- **WORK INSTRUCTIONS**: Carry on the story about Gina the cat from its last sentence.

- **PROVIDED PASSAGE**:
============

Gina, a petite kitty with enormous green eyes, was saved from a life-threatening ailment by two caring veterinarians.
The prayers of nearly 80 Franciscan nuns -- one of them Gina's owner -- probably helped a bit, too.
Sister Alice Gilabert of Springville says, "I call the story 'The Miracle Workers,' because the docs sure saved her, along with our Sisters of St. Francis, who were praying for her."
"There were some powers at work there!" says Dr. Gary Schmitz of Springville Animal Hospital, shaking his head. Schmitz and Dr. Michael Reilly, owner of the practice, performed the surgery that saved Gina's life, and their staff cared for the kitty for a week afterward, when her recovery was still in doubt.
The story starts early this year, when Gilabert, who lives in the convent at St. Aloysius parish in Springville with Sister Lois Nunweiler, went through a long ordeal with their beloved cat Midnight.

============

- **RECORDED INFORMATION**:
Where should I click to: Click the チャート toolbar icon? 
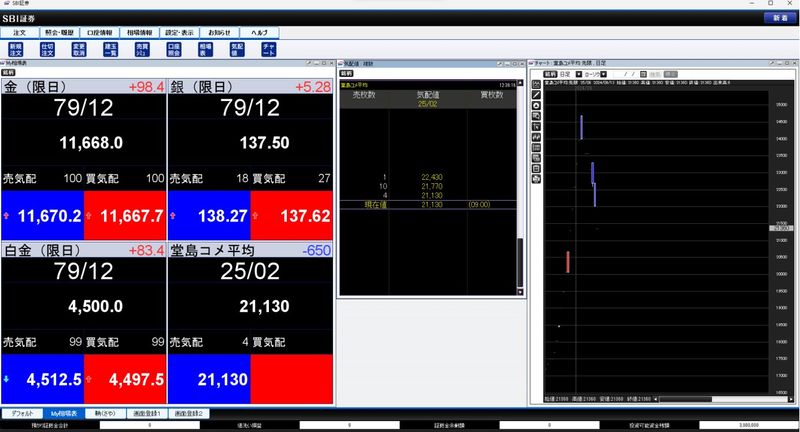pyautogui.click(x=268, y=48)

============

- **ANSWER FOR THIS EXERCISE**:
They had had Midnight, a coal-black kitty, for 10 years until she died in January. "We went a little while without a cat, but it was so heartbreaking, and the house was so empty," says Gilabert. "Franciscans are very animal-oriented. St. Francis was the protector of animals."
At St. Aloysius, "The sisters have had animals through the years, and I think the convent has been there since 1895," says Gilabert. "Ever since the Springville Animal Hospital opened, we have taken all our dogs, cats and other critters there."
In late February, she heard about a special $14 adoption deal for cats offered by the SPCA, and she and Nunweiler visited the agency's Walden Galleria adoption site to take a look. There they spotted Tillie, a petite 5-pound calico-colored tabby with white feet.
"Although they told us she was timid, once we went into a room with her, she just started rubbing up against us and wanted to be petted," says Gilabert. "They told us she needed to go to a quiet home. I looked at Lois, Lois looked at me, and we said, 'How much quieter can you get than a convent?' "
At home, they renamed the cat Gina, after Gina Browning of the SPCA. After about a day of hiding, Gina emerged to explore her new surroundings.
The next day, Gina became ill, refusing to eat, vomiting and drooling. Reilly checked her out, giving her fluids and medicine to settle her stomach, but she didn't improve.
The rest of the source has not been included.